朝花夕拾

轻飘飘的旧时光就这么溜走 转头回去看看时已匆匆数年

Coupling from the Past and Lozenge Tilings


This is our final project on perfectly random sampling, the previous two projects on this topic are domimo shuffling algorithm on Aztec diamonds and Wilson's uniform spanning tree algorithm.

Requirements: tqdm and cairocffi.

Usage: just run python main.py.

Lozenge tilings, plane partitions and non-intersecting paths

Again let's consider a seemingly elementary problem on enumeration:

Problem 1: Let \(H(a, b, c)\) be a hexagon on the hexagonal lattice with side lengths \(a,b,c\) where \(a,b,c\) are all positive integers:

Our questions is: how many different lozenge tilings of \(H(a,b,c)\) are there?

The following image shows a lozenge tiling of \(H(6, 6, 6)\): The three kinds of lozenges are colored by different colors.

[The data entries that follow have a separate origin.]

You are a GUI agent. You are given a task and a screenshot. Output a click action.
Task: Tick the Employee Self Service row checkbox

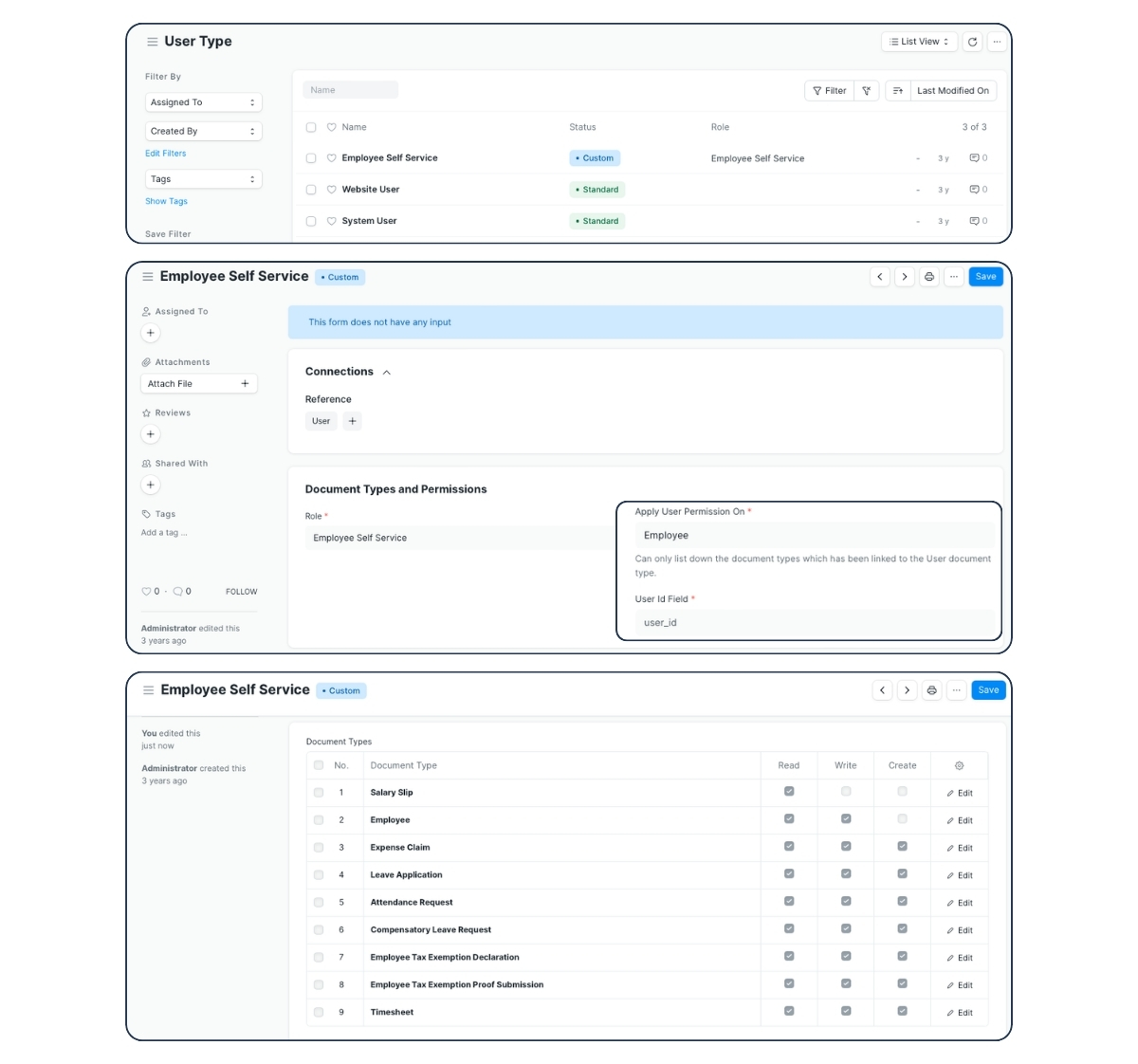pos(311,158)
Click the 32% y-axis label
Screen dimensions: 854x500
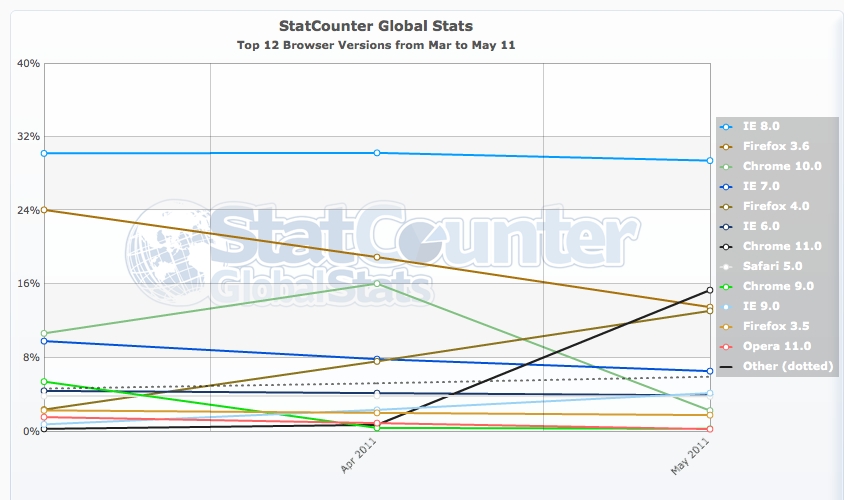click(28, 137)
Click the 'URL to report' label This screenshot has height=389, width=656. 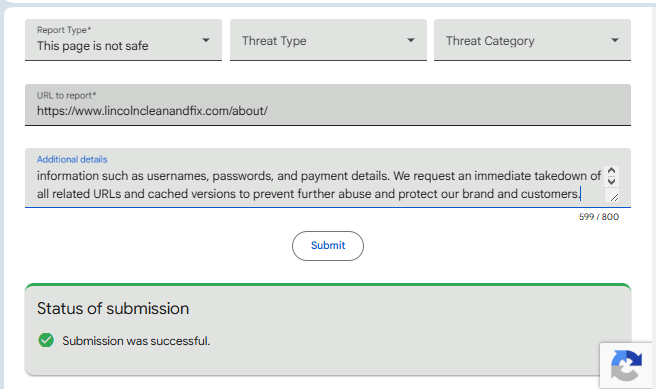click(x=67, y=95)
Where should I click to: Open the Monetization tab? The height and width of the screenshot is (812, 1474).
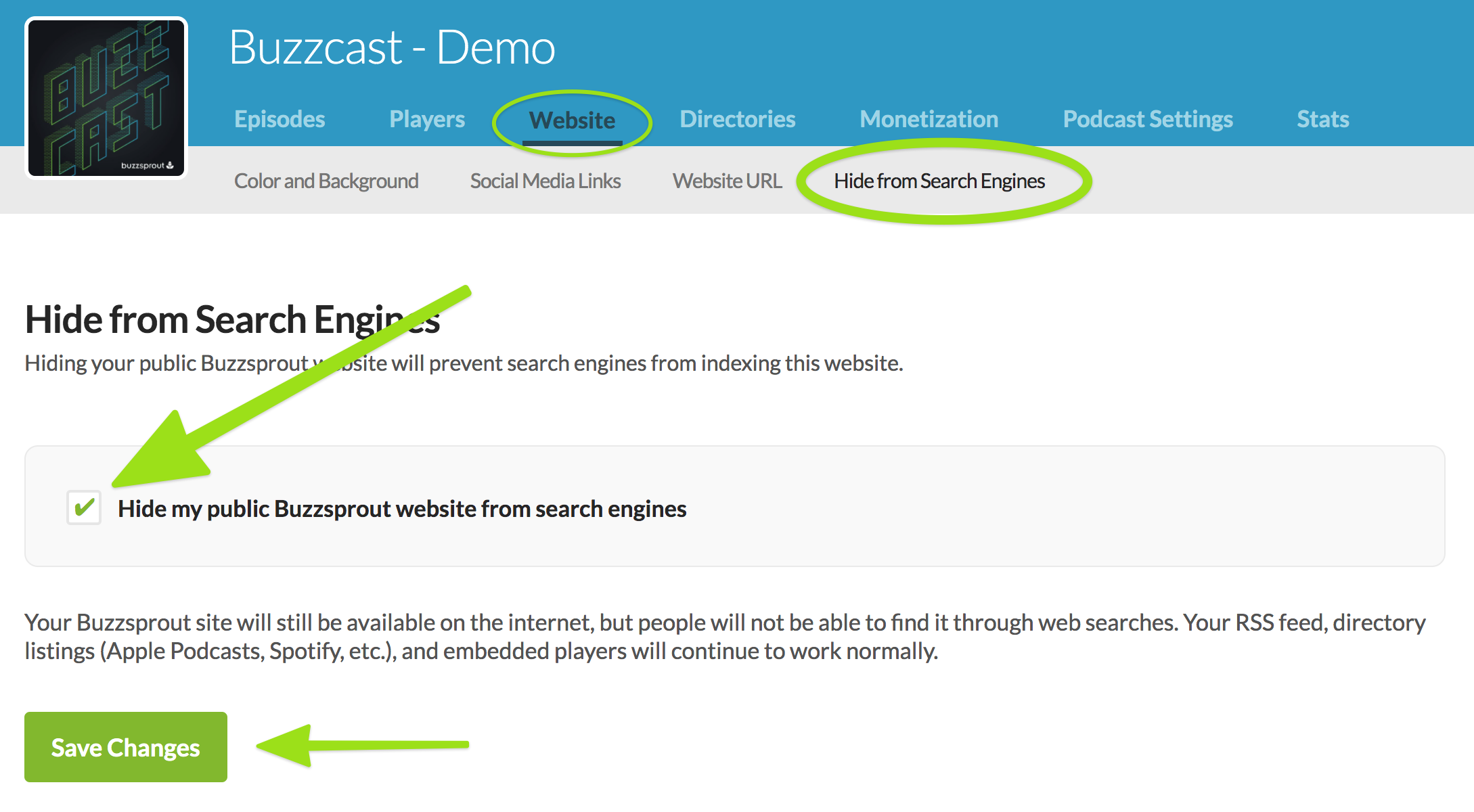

If we imagine we are viewing this tiling from a bird's eye in 3D, then it's much like piling some stacks of boxes at the corner in a room, the ceiling of the room is of height \(c\), and the floor is of size \(a\times b\). These stacks of boxes also satisfy certain descending rule: the height of an inner stack must be greater or equal than the height of an outer stack. To be precise, we can use a \(b\times a\) matrix \(A=(a_{ij})\) to represent these stacks: \(a_{ij}\) is the height of the stack at \((i,j)\). So the matrix for the tiling in the above image is

\[A=\begin{matrix}6&6&6&5&4&2\\5&5&4&3&2&1\\2&2&2&2&2&1\\2&2&1&1&1&1\\2&1&1&1&1&1\\1&1&1&1\end{matrix}.\]

(zeros are usually omitted by convention.)

The descending rule now translates to:

  1. \(a_{ij}\) is an integer and satisfies \(0\leq a_{ij}\leq c\) for all \((i, j)\).
  2. Each row of \(A\) is weakly decreasing from left to right: \(a_{ij}\geq a_{i,j+1}\) for all \(i\).
  3. Each column of \(A\) is weakly decreasing from top to bottom: \(a_{ij}\geq a_{i+1, j}\) for all \(j\).

Such a matrix \(A\) is called a boxed plane partition with parameters \((a,b,c)\) and the enumeration problem now becomes:

Problem 2: How many boxed plane partitions with parameters \((a,b,c)\) are there? In other words, how many \(b\times a\) integral matrices \(A\) are there that satisfing \(0\leq a_{ij}\leq c\) and all rows and column of \(A\) are non-increasing sequences?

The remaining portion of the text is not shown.